Women's tennis, in particular, has witnessed remarkable youngsters whose journeys became cautionary tales as much as sporting fairy tales.
Jennifer Capriati became one of the biggest names in world tennis while still in her teens. The enormous expectations that accompanied her rise were followed by personal struggles before she remarkably rebuilt her career to become a multiple Grand Slam champion.
Tracy Austin conquered the sport as a teenager, only for injuries to curtail what many believed could have become one of the game's greatest careers.
Their stories are not evidence that early success is inherently harmful. They are reminders that precocious talent often walks hand in hand with extraordinary pressures. Cricket, too, has seen teenage sensations whose careers unfolded in dramatically different ways.
Some, like Tendulkar, fulfilled every promise and more. Others, including Prithvi Shaw, announced themselves with promise but found sustaining that trajectory at the highest level far more challenging, illustrating that early success guarantees neither longevity nor fulfilment.
For Swaminathan, the responsibility extends well beyond the athlete. She believes parents, coaches and sporting systems must remember that children process success and failure differently from adults.
"I've worked quite a bit with parents and coaches. I believe in creating environments where athletes can thrive, where children can actually thrive. Somewhere something gets lost in communication. We end up talking to children like we would talk to a 20-year-old or a 30-year-old. But we forget that they're actually 15-year-olds," she said.
She recalls one young athlete telling her: "He said 'Ma'am, I'm confused whether my parents are happy or not happy. If I play well, sometimes they're angry. If I don't play well, sometimes they tell me I've done really well. I'm not able to understand'." Such moments, she says, underline how easily adults can forget that adolescence is itself a period of emotional discovery.
Equally important, she argues, is allowing youngsters to experience emotions rather than shielding them from every disappointment.
"If a child is feeling sad, maybe learning how to use that emotion while performing... knowing how to reflect is a big tool. People think it's wrong to have emotions or to be sensitive. But emotions exist for a reason. They can become the biggest teachers." None of this diminishes the achievements of someone like Sooryavanshi. Nor does it argue that exceptional youngsters should be denied opportunities simply because they are young.
In a recent column for 'ESPNCricinfo', former South African cricketer, Daryll Cullinan, who himself started his first class career at a very young age, talks about the pitfalls of pitching young talents into the mainstream too early..
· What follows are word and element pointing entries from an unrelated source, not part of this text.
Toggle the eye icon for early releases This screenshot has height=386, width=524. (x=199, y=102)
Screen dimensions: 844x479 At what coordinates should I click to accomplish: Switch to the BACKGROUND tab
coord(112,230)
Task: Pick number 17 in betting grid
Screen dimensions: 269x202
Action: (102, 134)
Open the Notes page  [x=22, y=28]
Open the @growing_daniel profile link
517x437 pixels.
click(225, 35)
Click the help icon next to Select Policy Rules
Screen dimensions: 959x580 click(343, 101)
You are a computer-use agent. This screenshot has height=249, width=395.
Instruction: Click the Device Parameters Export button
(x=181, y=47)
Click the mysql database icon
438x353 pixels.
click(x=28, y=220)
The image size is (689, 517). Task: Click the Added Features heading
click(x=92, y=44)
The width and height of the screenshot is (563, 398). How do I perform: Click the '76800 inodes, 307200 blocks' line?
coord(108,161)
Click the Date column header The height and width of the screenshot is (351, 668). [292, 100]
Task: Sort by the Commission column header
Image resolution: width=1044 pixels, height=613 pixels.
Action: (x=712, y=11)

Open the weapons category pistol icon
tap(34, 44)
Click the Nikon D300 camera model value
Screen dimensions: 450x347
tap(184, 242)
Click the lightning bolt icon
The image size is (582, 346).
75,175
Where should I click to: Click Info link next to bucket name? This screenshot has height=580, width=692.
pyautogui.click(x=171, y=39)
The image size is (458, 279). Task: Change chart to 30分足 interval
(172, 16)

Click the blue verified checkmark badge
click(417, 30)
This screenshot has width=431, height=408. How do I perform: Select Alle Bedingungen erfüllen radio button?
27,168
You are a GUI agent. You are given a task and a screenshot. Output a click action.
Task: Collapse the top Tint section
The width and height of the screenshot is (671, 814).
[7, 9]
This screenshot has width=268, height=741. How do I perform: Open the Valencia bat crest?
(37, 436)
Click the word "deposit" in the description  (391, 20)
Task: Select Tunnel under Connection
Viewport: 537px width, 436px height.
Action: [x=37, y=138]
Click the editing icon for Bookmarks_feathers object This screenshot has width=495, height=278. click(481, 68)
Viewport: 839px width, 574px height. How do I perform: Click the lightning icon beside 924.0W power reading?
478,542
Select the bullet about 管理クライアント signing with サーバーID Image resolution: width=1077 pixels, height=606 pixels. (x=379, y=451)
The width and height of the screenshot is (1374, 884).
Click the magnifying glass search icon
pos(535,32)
"In my view he (Sooryavanshi) should be at home preparing for his exams, playing gully cricket with his mates, and being a young boy while he still has the chance.
"That does not mean ignoring his talent. It means understanding that the talent will only be truly served if the person carrying it is allowed to grow whole," he wrote.
Former left arm spinner Maninder Singh, who made his debut for India at 17, believes self-discipline and performance are the key factors to retain place in the team.
"I was dropped after my first two tours as in eight Tests, I picked five wickets. I had no one to blame. Yes, umpiring was horrible in Pakistan and also the West Indies but that's not all. I didn't play well and I had to make way," Maninder told PTI, recalling his early days in international cricket.
"Of course there was a support system back then also. There were people who came and told me 'Listen Manni, you need to work harder'. If I have to blame anyone it will be myself. Now there is a better support system that is working for players," he said.
If anything, the emergence of such rare talent is something every sporting nation celebrates. The challenge is ensuring that systems evolve as rapidly as the prodigies they embrace.
For every record broken by an extraordinary teenager, there remains a quieter responsibility shared by everyone around them -- to remember that before becoming the country's newest sporting star, they are, first and foremost, still children.